Fixing an Oven That Won’t Broil

The broil function on your oven is probably something you use pretty sparsely. It can be good for giving items like a casserole a quick crisp on top after an hour of cooking or otherwise sending a quick burst of heat at your food. As such, if your broil function stops, you may not find it immediately concerning. However, if your broiler isn’t working at all, you may notice that it soon will impact the normal function of your oven.

In order to cook your food, many electric ovens use two heating elements. There is the element on the top of the tub — the broil element – that you can see, and there is a hidden element at the bottom of tub that is often kept mostly covered to protect it from food and grease. These heating elements work in tandem in order to cook your food. This means that if the broil element goes out, it isn’t just going to stop the broil function, but will lower your oven’s overall ability to cook your food. It will take longer to heat up, take longer for your food to cook, and will throw off your cook times. Furthermore, as the whole process takes longer now, you can expect a rise in your electric bill.

As the broil element is crucial in your standard oven use, you can recognize the importance of replacing the broil element. However, while a faulty element can be the cause for the broil element to not work, it is not the only cause.

Faulty Broil Element

When the broil element goes out, obviously your first suspect will be the element itself. That is a good instinct since it is both the most common culprit and the easiest cause to test. While the broil element seems like it is a pretty solid part of the oven, it isn’t. To remove the broil element, you simply need to remove the screws on the panel at the back of the oven tub by where the heating element enters and remove any screws that secure the broil element to the top of the oven. You will obviously want to hold the broil element physically once the screws are removed to prevent it from falling.

Once the final screw is removed, the broil element can be pulled forward out of the back of the oven tub. You can then disconnect the wires. To test to see if the element is indeed faulty, you can test it with a multimeter to find out definitively. If it turns out the broil element seems fine, you will then be safe to move onto other culprits.

Faulty Oven Control Board

The control board is the brain of your oven. This means that many of the problems that can manifest in an oven can be caused by a malfunctioning oven control board. While replacing the oven control board is fairly simple, it is best not to jump to conclusions immediately. If your control board is faulty, you can test it with a multimeter, but if it is a primary suspect, you will notice more than just one problem. If a control board is malfunctioning, you likely notice several issues including working intermittently, non-responsive buttons, and non-functioning display. Essentially, the oven will start having a lot of problems as the control board shorts out.

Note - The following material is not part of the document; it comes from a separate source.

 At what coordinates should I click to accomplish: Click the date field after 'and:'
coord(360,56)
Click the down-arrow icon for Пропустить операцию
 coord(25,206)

In order to remove the control board in your oven for testing or replacement, you will need to disconnect your oven from the electricity. If it is a wall-mounted model, you will need to uninstall it from its recess. Once done, you will want to remove the screws from the panel on the back of the control panel. From there, it is a simple case of removing the mounting screws on your control board as well as the wire harnesses.If you have to install a new control board, you may need to pull the display overlay off the old model. Ideally, you should have a new control board with a new display overlay on it, but that is not always the case.

When installing a new control board, this is a good opportunity to clean the grime out of its alcove as well. Over time, quite a bit can become built up in there.

Faulty Temperature Oven Probe

If your broiler only works intermittently, it may not be a problem with the actual element, but rather the temperature sensor in your oven. If you open the tub, you will find a small metal prong. This probe is responsible for measuring the temperature inside the oven tub and sending the appropriate signals to the control panel in to adjust the heat. However, if this probe is malfunctioning or bent enough that it is touching another metal part of the oven, it may cause wild temperature fluctuations. This fluctuation can mean that your broil element doesn’t work or only works sometimes. If the function is intermittent, then the temperature sensor probe should be a serious suspect. Although, a faulty control board and wire damage to the heating element can also cause intermittent function as well.

The good news is that the temperature sensor is really quite easy to remove and replace. Similar to the heating element, it is secured by screws to the oven tub. You simply need to remove those screws and pull the probe forward. You want to pull it forward enough so that you can disconnect the metal probe from the wire harness it is connected to. You may also want to have some tape handy so you can secure the connecting wire to the tub so it doesn’t slip back into the hole. While it is not difficult to get back out of that hole, sometimes you may have to remove the back panel of the oven to fetch it and restring it through. That is something most would rather avoid.

If your temperature sensor is overly dirty, shows other signs of wear, has frayed wires, or is bent, you will want to just replace it. The part is inexpensive and easy to install.